Mais le Christ, qui est venu du Père, retourne au Père, emmenant de nombreux, d'heureux captifs. Il attire toutes choses. IL Se les soumet, pour les soumettre en Lui-même au Père. C'est sur la Croix que s'opère cette rencontre; c'est là que l'enfant prodigue se jette à la merci du Père, et que le Père S'élance à sa recherche. La main que j'ai portée au cœur remonte, par conséquent, mais non comme elle était descendue, facilement et joyeusement. C'est en zig-zag, par une route semée d'obstacles, presque en louvoyant, qu'elle retourne au Père... A mi-chemin, il semble bien qu'elle s'arrête, s'étale, se disperse, se fasse horizontale, s'étende et meure, se perde dans un geste nouveau, qui va d'une épaule à l'autre. Cette remontée prend forme de croix. C'est comme si la main ne pouvait parvenir ici-bas à refaire ce qui s'est défait, à retrouver le chemin perdu d'Eden ; le plus et le mieux qu'elle réussisse, c'est de tenter le geste, quitte à buter sur l'obstacle, à l'accepter, à le contourner, à subir la mort pour revivre. Des deux côtés de la verticale, le geste s'étend, deux fois horizontal : «Si quelqu'un te force à faire un mille, fais-en deux avec lui» (Matt, 5:41). Ce geste horizontal est proprement sacrificiel, soit qu'il ligote la victime, soit qu'il ouvre les bras dans une attitude d'entière et passive réceptivité. Il consacre à Dieu la pensée de l'homme, sa volonté, enfin le double aspect action-réaction qui les exprime. Quand le Christ (et le Chrétien n'est qu'un autre Christ) quand le Christ tombe au sol comme un grain, il est seul, dit Jésus ; mais, écrasé, foulé, livré à la mort, il porte beaucoup de fruit. C'est le Christ Jésus qui, solitaire, tombe du sein paternel dans le sol de notre nature ; mais là, ce nouveau Joseph trouve accroissement — Filius accrescens Joseph, Filius accrescens (Gen, 49:22) — et S'épanouit : c'est le Christ-Eglise qui se développe à droite et à gauche de la verticale ; désormais le Fils est duel, double dans l'unité, main gauche et main droite. Il y a, dans l'Incarnation continuée, toute la profondeur du théandrisme, du catholicisme «vertical», de la nature et de la surnature superposées l'une à l'autre comme le ciel à l'enfer dans un théâtre médiéval. Mais il faut y voir aussi le catholicisme quantitatif, «horizontal», toute l'extension que prend au cours des siècles le Corps mystique.

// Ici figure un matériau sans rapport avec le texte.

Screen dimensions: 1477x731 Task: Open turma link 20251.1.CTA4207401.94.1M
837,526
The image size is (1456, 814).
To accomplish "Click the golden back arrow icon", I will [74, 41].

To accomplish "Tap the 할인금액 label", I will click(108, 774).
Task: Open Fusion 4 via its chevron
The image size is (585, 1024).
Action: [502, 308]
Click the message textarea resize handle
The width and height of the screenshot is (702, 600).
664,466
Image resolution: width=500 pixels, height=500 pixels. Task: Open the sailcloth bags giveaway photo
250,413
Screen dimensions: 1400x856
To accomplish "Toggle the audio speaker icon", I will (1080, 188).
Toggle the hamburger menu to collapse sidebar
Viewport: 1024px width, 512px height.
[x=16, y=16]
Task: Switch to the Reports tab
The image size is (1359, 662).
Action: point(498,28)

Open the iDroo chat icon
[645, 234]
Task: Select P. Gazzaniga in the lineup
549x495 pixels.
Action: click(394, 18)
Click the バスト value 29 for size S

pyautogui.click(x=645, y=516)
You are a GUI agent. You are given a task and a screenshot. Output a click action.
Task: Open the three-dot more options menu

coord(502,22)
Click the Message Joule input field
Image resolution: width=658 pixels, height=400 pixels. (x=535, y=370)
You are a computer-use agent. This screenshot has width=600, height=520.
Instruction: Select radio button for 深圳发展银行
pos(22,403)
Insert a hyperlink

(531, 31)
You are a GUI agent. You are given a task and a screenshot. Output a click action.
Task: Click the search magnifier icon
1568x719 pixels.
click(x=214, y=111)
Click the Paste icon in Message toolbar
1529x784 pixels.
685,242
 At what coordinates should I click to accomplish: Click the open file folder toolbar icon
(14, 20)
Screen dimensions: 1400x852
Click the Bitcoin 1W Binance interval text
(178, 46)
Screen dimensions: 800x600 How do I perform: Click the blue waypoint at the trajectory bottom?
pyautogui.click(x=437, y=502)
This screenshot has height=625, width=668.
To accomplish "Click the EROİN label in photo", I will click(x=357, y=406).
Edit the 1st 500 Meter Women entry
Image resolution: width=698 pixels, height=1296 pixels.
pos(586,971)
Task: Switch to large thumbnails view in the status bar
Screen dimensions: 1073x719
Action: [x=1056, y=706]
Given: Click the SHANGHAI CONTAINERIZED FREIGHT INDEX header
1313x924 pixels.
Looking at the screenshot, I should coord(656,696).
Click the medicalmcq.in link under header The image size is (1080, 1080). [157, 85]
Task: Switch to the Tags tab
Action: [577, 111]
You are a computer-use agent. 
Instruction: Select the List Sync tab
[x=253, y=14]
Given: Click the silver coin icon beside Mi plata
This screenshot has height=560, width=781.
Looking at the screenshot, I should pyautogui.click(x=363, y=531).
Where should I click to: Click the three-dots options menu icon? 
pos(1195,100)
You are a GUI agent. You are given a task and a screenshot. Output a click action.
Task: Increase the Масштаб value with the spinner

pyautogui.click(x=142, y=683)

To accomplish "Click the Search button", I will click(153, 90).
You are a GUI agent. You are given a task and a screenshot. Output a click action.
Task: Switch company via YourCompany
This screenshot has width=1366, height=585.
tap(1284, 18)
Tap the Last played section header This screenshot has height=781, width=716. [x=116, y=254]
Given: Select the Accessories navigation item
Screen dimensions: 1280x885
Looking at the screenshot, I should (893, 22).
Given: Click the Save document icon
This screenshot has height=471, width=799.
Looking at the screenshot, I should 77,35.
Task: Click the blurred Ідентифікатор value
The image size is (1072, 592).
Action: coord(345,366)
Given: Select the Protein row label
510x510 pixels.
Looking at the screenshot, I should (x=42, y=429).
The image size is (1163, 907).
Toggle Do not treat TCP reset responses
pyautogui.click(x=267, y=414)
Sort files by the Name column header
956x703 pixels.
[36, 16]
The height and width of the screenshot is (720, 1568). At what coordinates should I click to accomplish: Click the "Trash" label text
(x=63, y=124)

Le Chrétien se signe à chaque instant. Surtout à l'entrée, au sortir de l'église. A voir le geste étriqué, fuyant, furtif, quasiment honteux, de tant des nôtres, on peut se demander s'ils se rendent compte de sa portée, de tout ce qu'il évoque. Bloy s'étonnait, en son Exégèse des Lieux Communs, que le bourgeois — au sens flaubertien : «J'appelle bourgeois celui qui pense bassement» — se permît d'articuler, avec une sorte d'innocence, des aphorismes capables, à les prendre absolument, de décrocher les cieux. Beaucoup se signent «bourgeoisement», bêtement, bassement, sans aucun retour sur eux-mêmes, sans aucun souvenir du grand mystère rédempteur. Outre qu'ils raréfient les signes de croix — aux Absolutions, à l'Adjutorium, à l'Introït, à la fin du Gloria et du Credo, au Sanctus, ils restent immobiles, comme des étrangers en visite, polis, mais distants, réservés, d'aucuns même un tantinet méfiants — lorsqu'ils daignent en esquisser un aussi vague que leurs inchoatifs agenouillements, on peut se demander à quoi ils pensent... Prendre l'eau bénite à l'église ou chez soi, l'offrir à autrui, c'est une banalité d'y voir un renouvellement des vœux baptismaux. Or, cette banalité stupéfierait bon nombre de Chrétiens, si l'on prenait la peine de la leur rappeler périodiquement. Chaque fois qu'au seuil de ma paroisse, je trempe négligemment mes doigts dans l'eau bénite, pour esquisser ensuite un vague geste cruciforme, je dis, au fond, ceci, sinon des lèvres, du moins de l'être : «Ceci renouvelle le don fait de moi-même au Dieu redoutable qui a semé les mondes et sauvé l'homme déchu. Je me donne à la Trinité, parce qu'Elle m'appelle. Et Elle m'accepte. D'Elle à moi, se crée par ce geste un rapport vital, une communauté pouvant aller jusqu'à la symbiose surnaturelle, jusqu'à la participation à la nature divine. Je renonce au Démon, au monde, à la chair. Je deviens, je me veux petit frère de Jésus, membre vivant du Christ. Ce simple signe de croix implique la Chute, l'Incarnation, la vie adorable de Jésus, le Calvaire et la Résurrection, la descente de l'Esprit-Saint, dix-neuf siècles de Martyrs, de Docteurs, de Pontifes et de Vierges».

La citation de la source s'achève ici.